Evaluation of the completed design on the client’s wheelchair indicated that all functions of the desk work as intended. Using two switches, the client can independently move the desk into a workable position, and retract it to a storage position. Nevertheless, further work is necessary to improve the overall appearance, to provide further clearance in two positions, and to build a printed circuit board for the electronics. The nature of this project is such that the client will rely on it heavily.  For this reason, future development is required to address remaining issues such as product reliability and comprehensive safety testing.

The desktop is constructed from clear ¼” polycarbonate, with a steel reinforced under-frame.  This assembly attaches to telescoping rails for extension and retraction using a 24VDC linear actuator (Dayton 2506). In the initial design, the desk and actuator were to be rotated from the storage position to the armrests by a single 12VDC, 6 RPM gearmotor (DaytonÒ 1L474).  This motor, located on the left-hand side of the wheelchair, can produce 500 lb-in of torque, which is insufficient to reliably rotate the desk.  In addition, the motor speed was deemed too fast. To solve these problems, a second motor was added to the right side of the wheelchair, and a pulse-width-modulated speed controller integrated into the electronics to adjust the motors to the desired speed.

A custom mounting plate was machined out of ¼” steel and welded together so that the brake, extra motor, and actuator (Figure 1) all mount together to the right side of the wheelchair frame.  On the left side, a ¼’ steel mounting bracket was fabricated for the single motor. All fasteners are Grade 5 bolts and nylon insert locknuts, to prevent loosening due to vibration.

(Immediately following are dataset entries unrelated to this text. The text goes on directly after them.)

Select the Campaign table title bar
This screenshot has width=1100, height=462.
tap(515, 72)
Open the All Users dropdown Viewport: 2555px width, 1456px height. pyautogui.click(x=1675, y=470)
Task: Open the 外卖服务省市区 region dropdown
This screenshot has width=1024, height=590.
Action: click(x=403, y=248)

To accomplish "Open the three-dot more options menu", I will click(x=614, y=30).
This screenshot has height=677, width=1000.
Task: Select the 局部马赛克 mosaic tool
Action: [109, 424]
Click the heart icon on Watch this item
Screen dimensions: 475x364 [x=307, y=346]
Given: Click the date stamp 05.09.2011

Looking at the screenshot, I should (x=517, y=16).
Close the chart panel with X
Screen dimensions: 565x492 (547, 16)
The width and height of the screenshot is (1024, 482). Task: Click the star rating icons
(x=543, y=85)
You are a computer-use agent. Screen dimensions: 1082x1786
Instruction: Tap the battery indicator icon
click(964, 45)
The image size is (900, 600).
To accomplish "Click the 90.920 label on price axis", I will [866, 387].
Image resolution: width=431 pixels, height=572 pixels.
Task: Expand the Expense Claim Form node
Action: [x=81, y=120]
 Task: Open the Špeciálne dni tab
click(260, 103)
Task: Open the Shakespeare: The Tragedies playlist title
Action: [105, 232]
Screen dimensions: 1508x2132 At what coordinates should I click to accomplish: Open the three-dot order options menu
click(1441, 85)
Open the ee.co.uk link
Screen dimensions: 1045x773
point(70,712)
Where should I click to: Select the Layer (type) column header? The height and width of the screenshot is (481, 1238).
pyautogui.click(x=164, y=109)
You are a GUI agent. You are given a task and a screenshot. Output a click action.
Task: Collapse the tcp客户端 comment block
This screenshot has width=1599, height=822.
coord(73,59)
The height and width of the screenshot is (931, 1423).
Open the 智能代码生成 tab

A number of sensors and electronic logic circuits ensure safe operation of the desk.  Along the linear actuator, upper and lower limit magnetic reed switches sense full extension and retraction of the desk.  These switches are closed when contacted by a magnet mounted to the actuator shaft.  Five mercury tilt switches are orientated at various positions on the actuator side of the desk (Figure 2).  The combinations of signals from these switches at any given time are processed by the electronic logic circuit and dictate the position of the desk.  The logic is designed to prevent the desk from ever touching the client or his wheelchair.  For example, if the desk is rotated back from the working position, the actuator must be fully extended or the desk will not move beyond a certain limit.  Additionally, ribbon switches placed along the upper and lower edges of the desk (Figure 1) will stop all motion if the desk comes into contact with an object.

The device is controlled with two remote single-pole double-throw switches, one for motor forward and back, and one for actuator extend
and retract.  The electronics are housed in a resilient plastic enclosure.  The circuitry also contains a power conservation relay to
minimize current draw when not in use, which significantly increases the time required between charging of the wheelchair’s batteries.

The cost of materials added to the project this year was approximately $375.